La CASPE se propose, si l’Assemblée Commune lui en donne le mandat, de produire un dossier sur ce sujet qui pourrait servir d’outil pour mener la réflexion dans toutes les paroisses.
De plus en plus de membres de nos Eglises sont en contact avec des situations d’hébergement d’urgence ou de problèmes de logement dans le parc locatif social : hausses des loyers, augmentation du chômage et de la précarité, pénurie de logement social, avec des listes d’attente pluriannuelles, tous ces facteurs semblent se combiner pour rendre la situation de plus en plus difficile sur le front du logement, de l’hébergement d’urgence au logement social.
« Un phénomène particulièrement visible en hiver »
L’augmentation du nombre de personnes « à la rue » est un phénomène particulièrement visible en hiver, lorsque les médias s’emparent de ce thème sensible dans l’opinion (peut-être en raison de la proximité de Noël). Depuis plusieurs années, le gouvernement répond à cette mise au jour de la situation, par la mise en place d’une « campagne hivernale » : des moyens considérables sont débloqués pour que « personne ne se retrouve à la rue dans le froid de l’hiver ». Mais les moyens fondent en même temps que la neige au sortir de l’hiver… Il y a quelques années, l’Etat a également mis en place le 115, un numéro d’appel téléphonique unique sur le territoire, pour le signalement des personnes qui sont sans toit. Enfin, à l’autre bout de la chaîne, des mesures ont été prises, dans le cadre du « plan Borloo », pour accélérer la construction de logements sociaux. Néanmoins, les mesures ne semblent pas être à la hauteur de la gravité de la situation. En même temps, nous sentons monter dans le pays une stigmatisation des réfugiés et des étrangers en situation irrégulière, sensés être de plus en plus nombreux et accusés d’être les responsables de la situation difficile dans le cadre du logement ainsi que sur le front de l’emploi.
1. La question de l’hébergement d’urgence
La commission a commencé son travail par la question de l’hébergement d’urgence, en rencontrant des acteurs du terrain : des représentants du 115 (déjà cité plus haut), du CASAS ( Collectif d ' accueil pour les solliciteurs d'asile à Strasbourg), du CSP (Centre Social Protestant) et de l’AAHJ (Association d’Accueil et d’Hébergement des Jeunes – spécialisée dans le logement d’urgence à Strasbourg).
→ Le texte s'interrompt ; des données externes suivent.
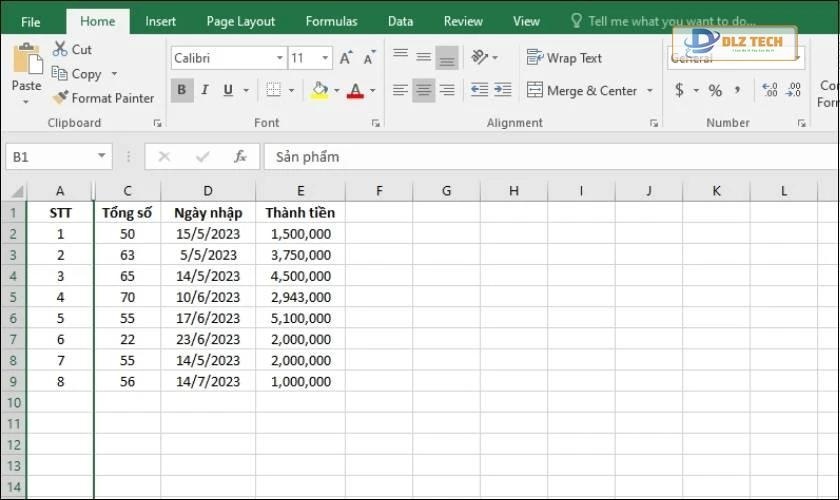
Task: Click the Cut scissors icon
Action: 60,49
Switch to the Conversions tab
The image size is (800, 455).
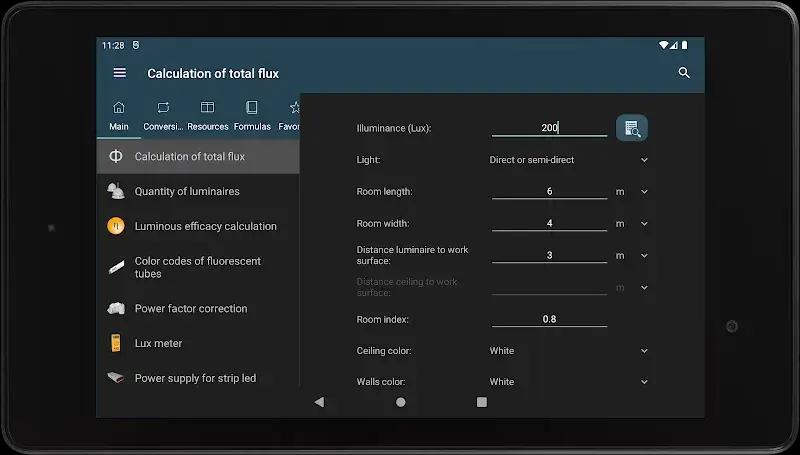[x=163, y=115]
Leurs témoignages, souvent chargés d’émotion, ont montré un grand engagement professionnel face à la dure réalité sociale et à la montée des situations dramatiques. Ils nous ont aidés à distinguer les différents publics concernés par le logement d’urgence : accidentés de la vie, intermittents ou permanents de l’exclusion… Ces publics connaissent des situations diverses : chômage de longue durée, endettement, toxicomanie, maladies mentales... Ils nous ont également invités à bien distinguer dans ce public les « sans domicile fixe », des « demandeurs d’asile », qui ne constituent pas, loin s’en faut, la seule population en difficulté.
En effet, toutes les personnes rencontrées nous invitent à tordre le coup aux idées toutes faites sur les demandeurs d’asile. L’engorgement des dispositifs d’hébergement n’est pas la conséquence d’un afflux récent et grandissant de demandeurs d’asile. C’est plutôt l’engorgement du dispositif qui rend leur présence plus visible, tandis que la politique d’accueil de l’Etat s’est durcie : les décisions de ce dernier créent des situations de « sans droits » inacceptables. Le respect des Droits de l’Homme semble aujourd’hui peser peu face à la peur de créer un « appel d’air » pour de nouveau candidats à la demande d’asile.
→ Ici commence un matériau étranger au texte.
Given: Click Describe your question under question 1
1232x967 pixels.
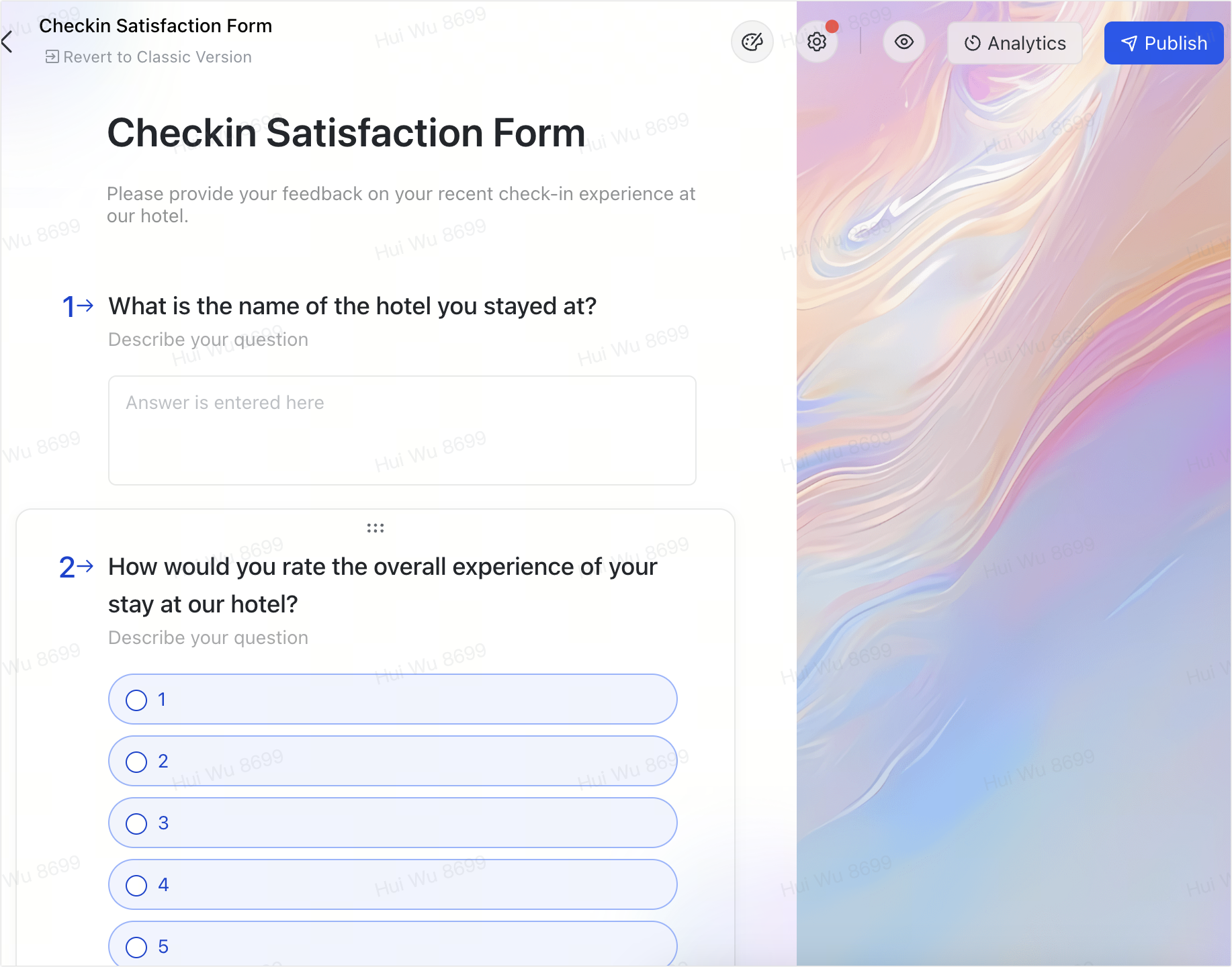Looking at the screenshot, I should pos(208,339).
En outre, les dispositifs d’hébergement sont souvent occupés par des personnes dont la place serait plutôt dans des hôpitaux ou cliniques psychiatriques, lesquels manquent de place, faute de crédits.
Nous avons perçu chez nos interlocuteurs des constats unanimes : une forte dégradation de la situation, surtout depuis 2001, et un engorgement des dispositifs d’accueil, lié au premier chef à la pénurie de logement social et à la hausse des loyers (mais aussi, en ce qui concerne les demandeurs d’asile, à la politique publique « implicite » de dissuasion). Les dispositifs d’hébergement temporaire, CHRS (Centres d’Hébergement et de Réinsertion Sociale), CADA (Centre d’accueil des Demandeurs d’Asile), et même « pré-CADA », ne peuvent fonctionner que si une sortie « par le haut » est possible.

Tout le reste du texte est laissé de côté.